TEXT SHOWN
————

From Dublin, he wrote to Harris, manager of Covent Garden Theatre:
"There is a very pretty Irish girl here, with a touch of the brogue on her tongue; she has much talent and some genius. With a little expense and some trouble we might make her an object for John Bull's admiration in the juvenile tragedy. I have sounded the fair lady on the subject of a London engagement. She proposes to append a very long family, to which I have given a decided negative. If she accepts the offered terms I shall sign, seal and ship herself and clan off from Cork direct. She is very pretty, and so, in fact, is her brogue, which, by the way, she only uses in conversation. She totally forgets it when with Shakespeare and other illustrious companions."
And thus it was that John O'Neill's daughter carried her charms and gifts to London town in the autumn of 1812, when she justified Kemble's discernment by one of the most brilliant series of impersonations, ranging from Juliet to Belvidera, that had been seen up to that time on the English stage. For seven years she shone a very bright star in the firmament of the drama, winning as much popularity off as on the stage, before she consented to yield her hand to one of the many suitors who sought it—Mr William Wrixon Becher, a Member of Parliament of some distinction. Eliza O'Neill lived to be addressed as "my Lady," and to see her eldest son a Baronet, and her second boy wedded to a daughter of the second Earl of Listowel.
Five years before Miss O'Neill's Juliet came to captivate London, another idol of the stage was led to the altar by William, first Earl of Craven. Louisa Brunton, for that was the name of Craven's Countess, was cradled, like her successor, on the stage; for her father was well known at every town on the Norwich Circuit as manager of a popular company of actors, as devoted to his family of eight children as to his art. When Louisa made her entry into the world she was the sixth of the clamorous flock who roamed the country in the wake of their strolling father; and it would have been odd indeed if she had not acquired a love of the theatre to stimulate the acting strain in her blood.
Such were the charms and talent that the child developed that, by the time she came to her eighteenth birthday she was carried off to London to appear at Covent Garden Theatre as Lady Townley in The Provoked Husband; and the general verdict was that no such clever acting had been seen since Miss Farren was lured from the stage by a coronet. And not only did she create an immediate sensation by her acting; her beauty, which a contemporary writer tells us, "combined the stateliness of Juno with the gentler and beauty of a Venus," made her a Queen of Hearts as of actresses. So seductive a prize was not likely to be long left to adorn the stage; and although Miss Brunton consistently turned a blind eye to many a seductive offer, she had to succumb when his Lordship of Craven joined the queue of her courtiers. Four years of stage sovereignty and then the coronet of a Countess; such was the record of this daughter of a strolling player, whose greatest ambition had been to provide food enough for his hungry family. Lady Craven lived nearly sixty years to enjoy her dignities and splendours, surviving long enough to see her grandson take his place as third Earl of his line.

————

LISTED ENTRIES
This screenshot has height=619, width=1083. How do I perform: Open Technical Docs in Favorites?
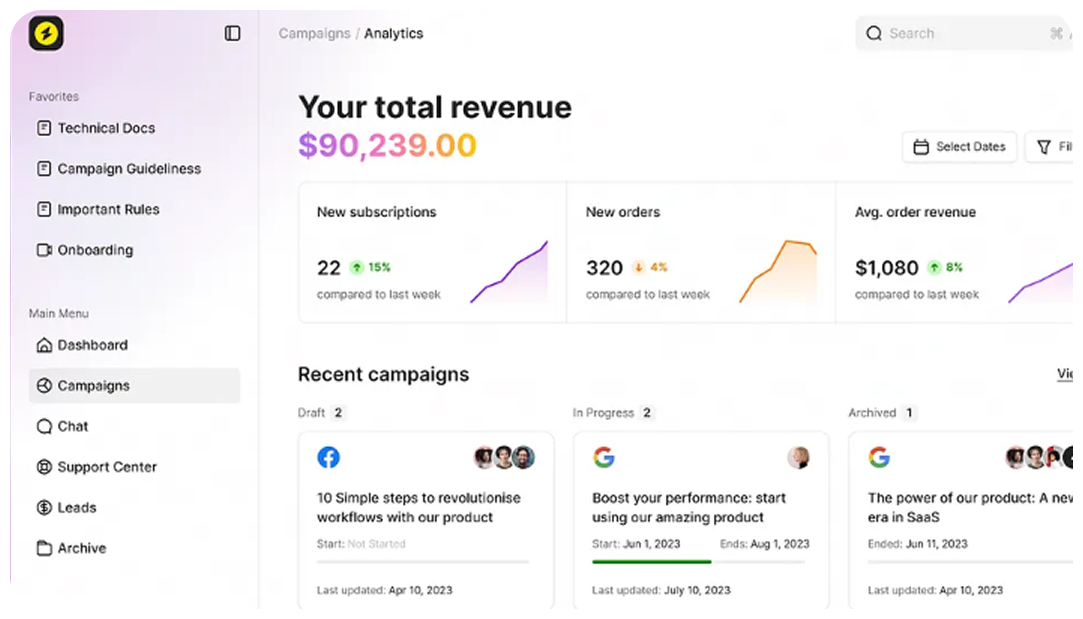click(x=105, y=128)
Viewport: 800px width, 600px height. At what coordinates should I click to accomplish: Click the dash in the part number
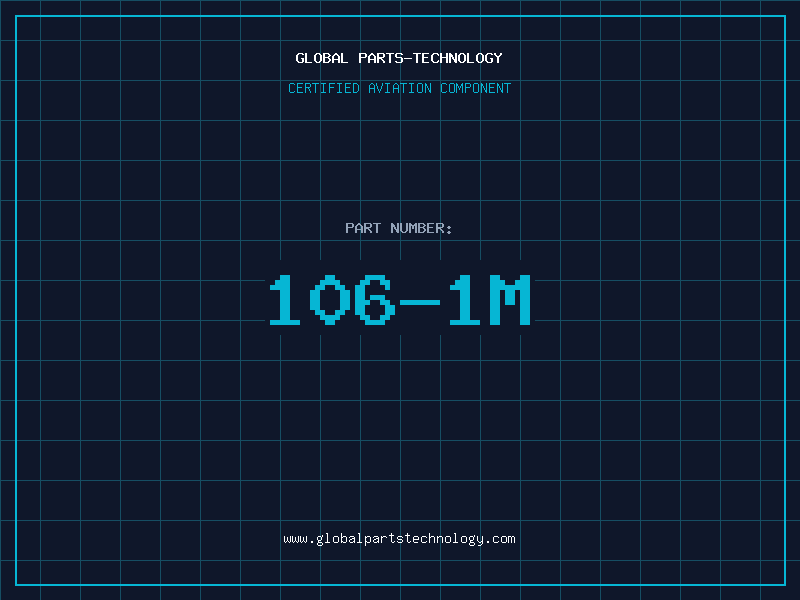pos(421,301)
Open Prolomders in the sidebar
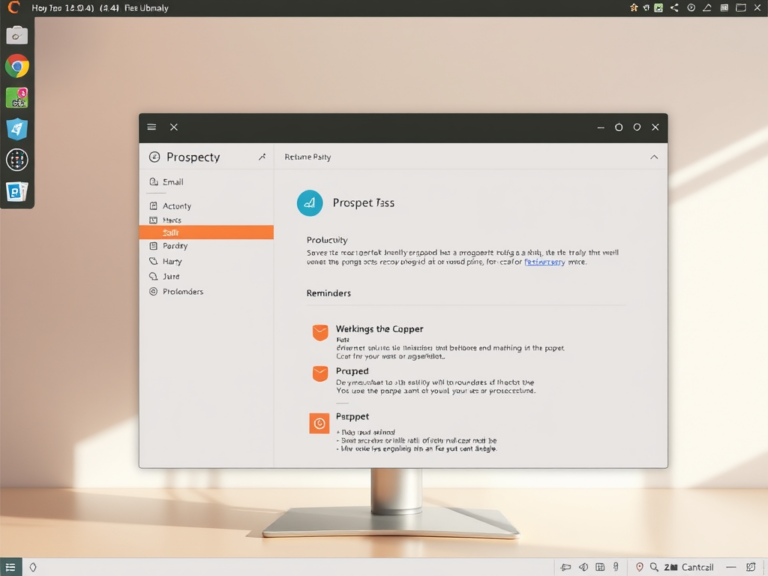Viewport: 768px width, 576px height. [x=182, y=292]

————

SHORT EXERCISE
From the text on the actresses Eliza O'Neill and Louisa Brunton, reproduce the passage from "Five years before" up to and including "in her blood.".

FINISHED ANSWER
Five years before Miss O'Neill's Juliet came to captivate London, another idol of the stage was led to the altar by William, first Earl of Craven. Louisa Brunton, for that was the name of Craven's Countess, was cradled, like her successor, on the stage; for her father was well known at every town on the Norwich Circuit as manager of a popular company of actors, as devoted to his family of eight children as to his art. When Louisa made her entry into the world she was the sixth of the clamorous flock who roamed the country in the wake of their strolling father; and it would have been odd indeed if she had not acquired a love of the theatre to stimulate the acting strain in her blood.